思い出のスケッチ #329
サグラダファミリア贖罪聖堂
早川 佳孝(東京都建築士事務所協会賛助会員会情報委員、『コア東京』編集委員、富田商事株式会社 企画・デザイン部 建築意匠参与)
 イベリア航空にて機中の人となってだいぶ時間が経った。
 機内は薄暗くなっている。親戚四名での旅行で、横に座っている妻はその妹とお喋りに余念がない。私は二〇〇三年一二月に東京都現代美術館で開催された「ガウディかたちの探求」展の冊子抜粋を取り出し読書灯で読むことにする。一寸難解な読み物であるが、なにしろ未だ一七時間ある。時は二〇一九年五月初旬であった。その一五年余り前のガウディ展の折には現物を見に行けるとは思いもよらなかったのでよい機会となった。それよりもっと前、先の東京オリンピックのころ、建築学科の学生だった時にガウディ作品を初めて目にし、その驚愕は強かった。当時は二〇世紀巨匠の時代で、丹下健三、ル・コルビュジエ、F・L・ライト等の機能主義、有機的建築という語句が聞かれる建築界であった。
 その、「サグラ・ダファミリア贖罪聖堂」の建設経緯を簡略化して見てみよう。
 経過時間:二〇二〇年(現時点)–一八八二年(着工)=一三八年
 残工期:二〇二六年(完成予定)–二〇二〇年=(あと)六年
 短縮時間:三〇〇年(要工期)–一三八年(経過)–六年=一五六年
 なぜ「サグラ・ダファミリア贖罪聖堂」の工期が三〇〇年から一五〇年も短縮されたのか。それには次の要因等が考えられる。
①社会的背景の影響、特にスペイン戦争。
②建設費の調達が従来の寄進から観光客による収入増大へと変わった。
③技術革新による3Dプリンターの出現。
 私は以前からこれに注目していた。即ち、「3Dプリンター+ソフト」の力である。
 ところで、このスケッチについては、作画に当たってどう表現するか。これには実物制作の方式に倣い、2Dプリンターとカメラ技術の力を借りることとした。

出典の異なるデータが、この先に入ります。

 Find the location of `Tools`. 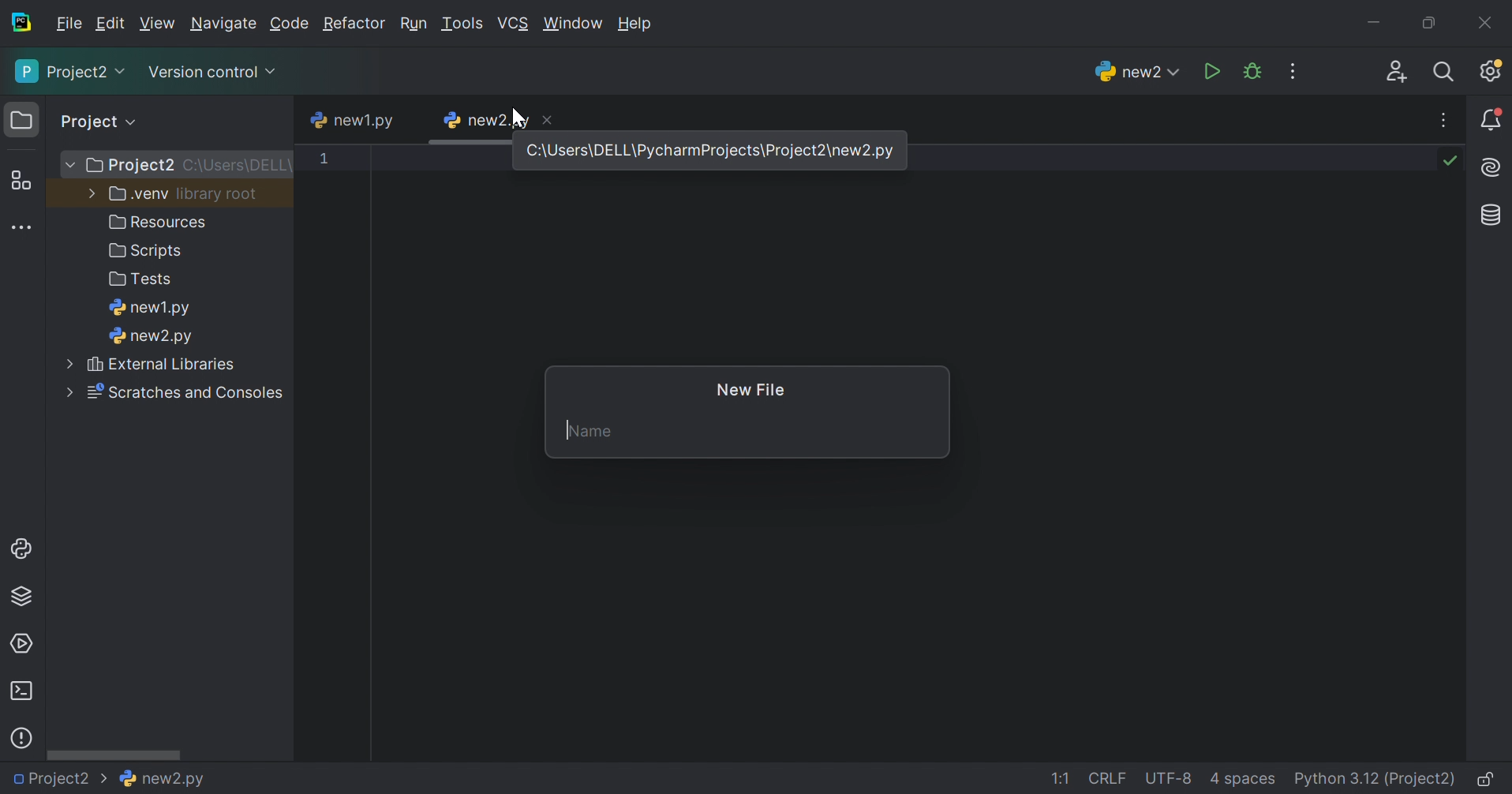

Tools is located at coordinates (461, 24).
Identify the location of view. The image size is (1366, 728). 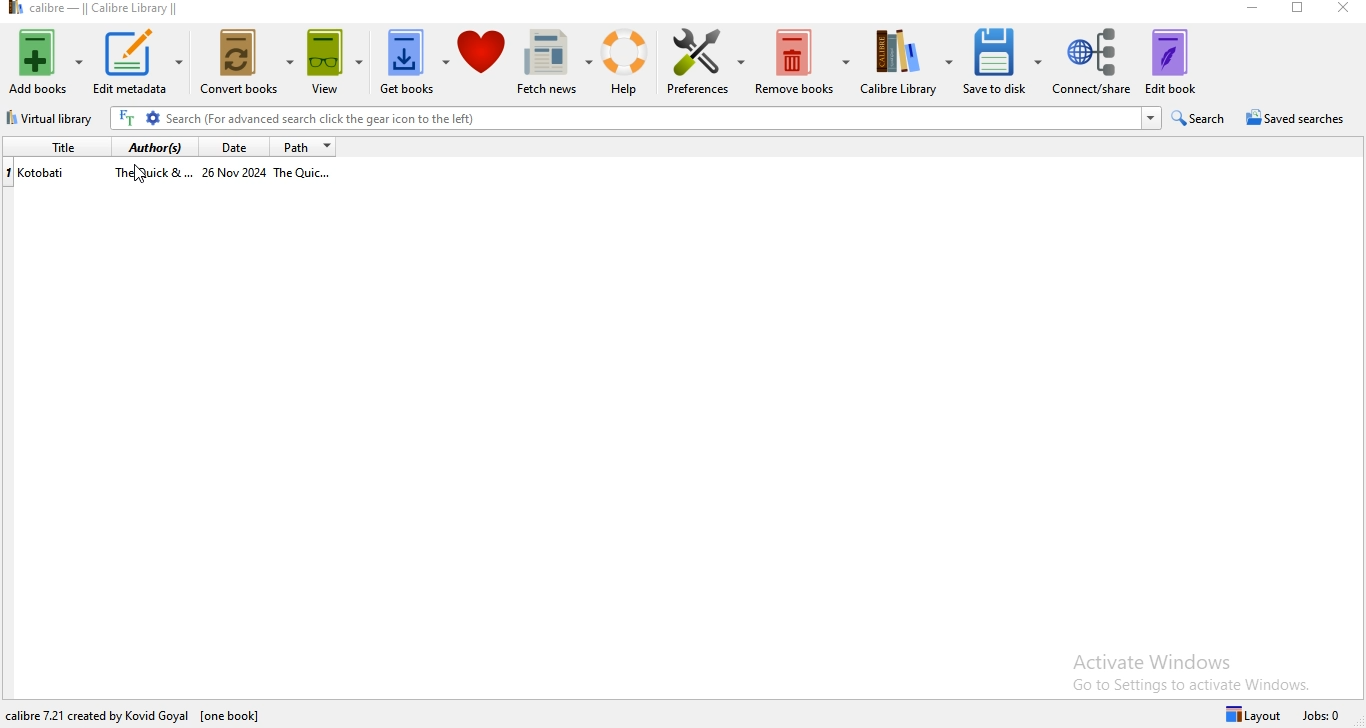
(335, 66).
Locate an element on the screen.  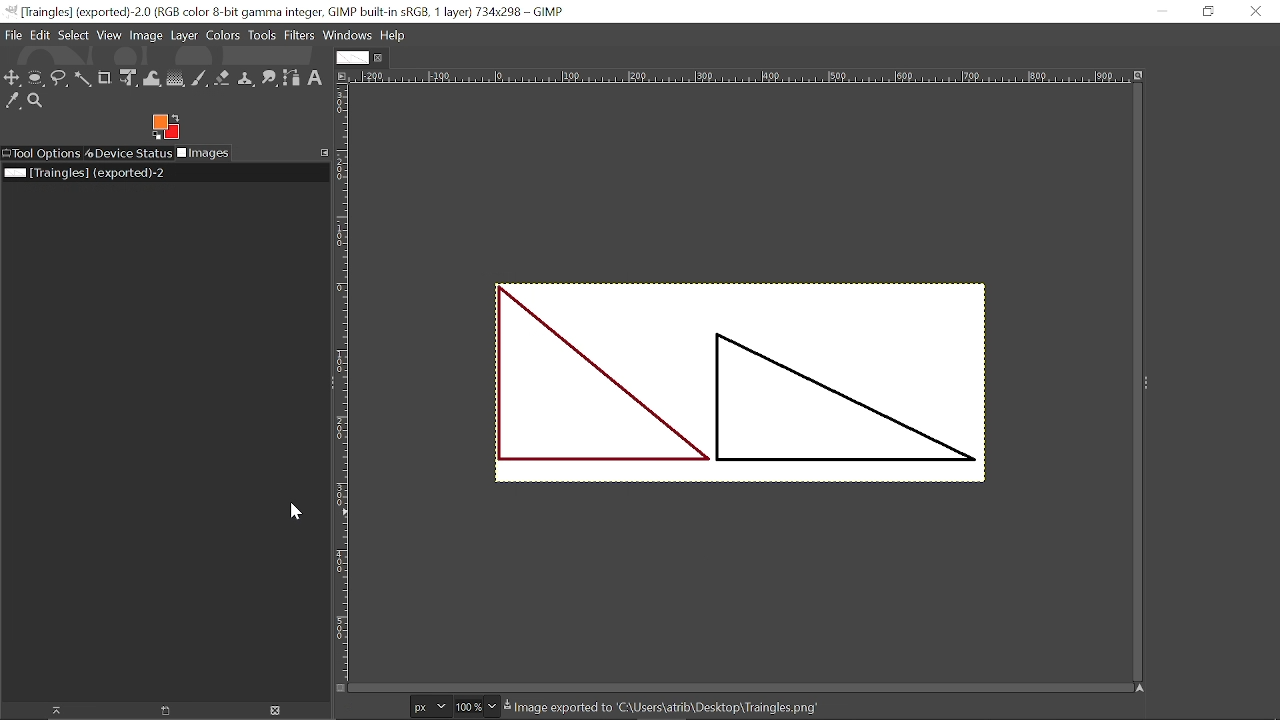
Clone tool is located at coordinates (246, 79).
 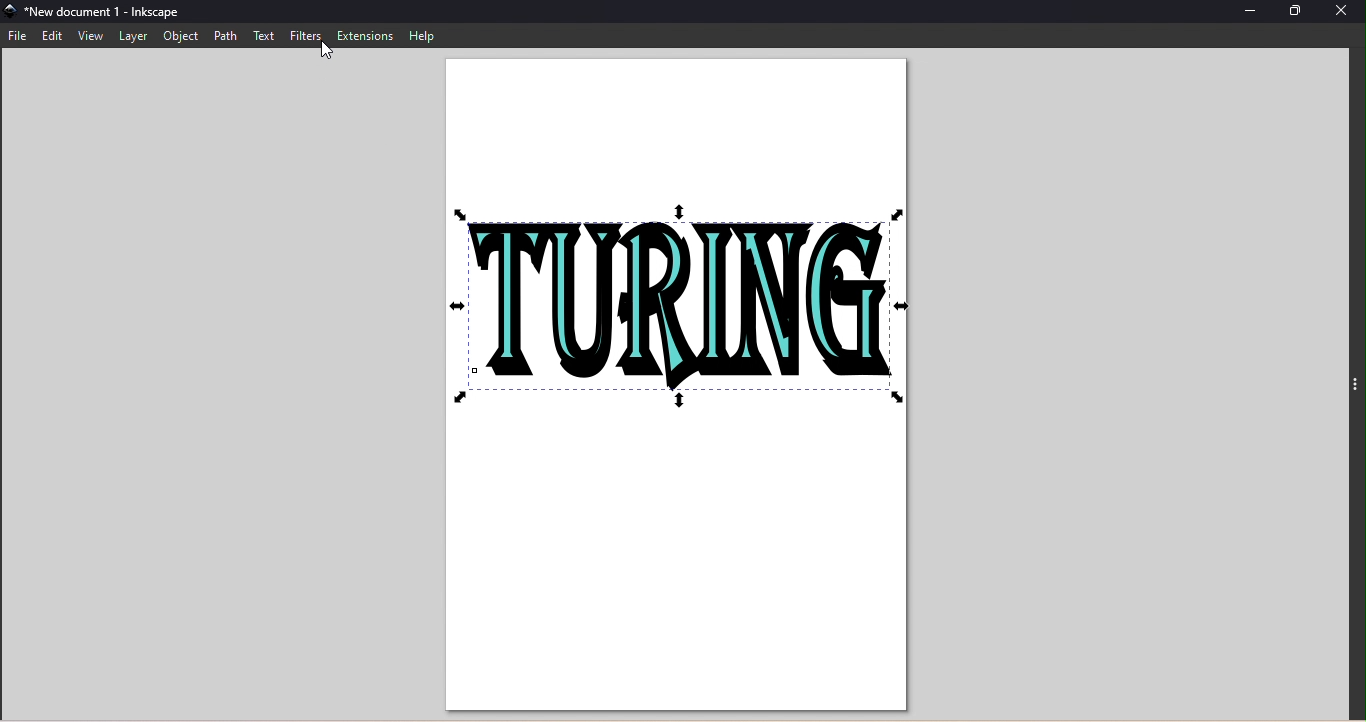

 さて最後に、建築も技術の進歩に同調していくだけでいいのか。各々の思慮が問われる。建築は凍れる音楽といわれ、未完成交響曲の如く「我が恋の終わらざるが如くこの曲もおわらざりき」の言葉のように、日々神に祈りを捧げ、コツコツといつ出来上がるとも知れず建設が続くのも、見果てぬ天上への夢ではないか……。